「世界で最も高価な航空機」米空軍の“記録”を更新! 即応性アップ期待も手放しで喜べない事情が
「世界で最も高価な飛行機」といわれるアメリカの戦略爆撃機B-2「スピリット」がこのたび、定期整備に関してある記録を打ち立てたそうです。ただ、それはB-2ならではのもののようです。
ステルス爆撃機の整備期間がグッと短縮
アメリカ空軍は2024年10月21日、ステルス爆撃機B-2「スピリット」の13号機、いわゆる「スピリット・オブ・ネブラスカ」号が、PDM(Programmed Depot Maintenance:計画補給所整備)と呼ばれるオーバーホール作業を終えて任務に復帰したことを発表しました。
なお、同機は通常のPDM作業で予定していた日程よりも91日(約3か月)早く終わったそうで、今回の作業は「アメリカ空軍の即応体制にとって大きな勝利」とプレスリリースでは説明しています。
軍用機は一定期間の運用の後に、機体を専用施設に移動して部品単位にまで分解して再組み立てを行うオーバーホールが必要です。これは、日本の航空自衛隊ではIRAN(定期修理)と呼ばれる作業になります。
機体を分解することで、部隊の整備作業では行えない不良箇所の点検・交換が可能であることから、機体の性能維持や長期運用にとっては欠かせない作業といえるでしょう。ただ、そこまで大掛かりな整備のため、作業中は機体が任務どころか飛ぶこともできなくなます。ゆえに、その作業が91日も短縮できたことは運用面で大きなメリットであり、アメリカ空軍が「大きな勝利」と説明するのも理解できます。

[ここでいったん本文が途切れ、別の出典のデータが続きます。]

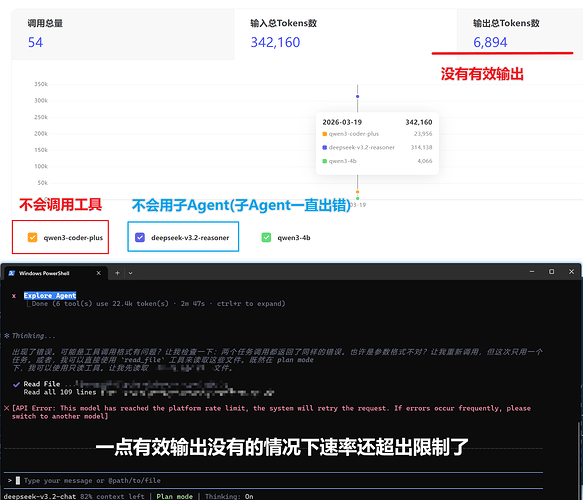Select the 调用总量 stats card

ただ、発表されたリリースによると、1機のB-2爆撃機がPDM作業に掛かる期間は約470日にもなるそうです。今回のB-2の場合91日早く終わりましたが、それでもPDM作業自体には379日もの期間が掛かっています。1年4か月という期間が約1年になったのは大きな成果といえるでしょうが、そもそもオーバーホール作業にどうしてこれだけの時間がかかるのでしょうか。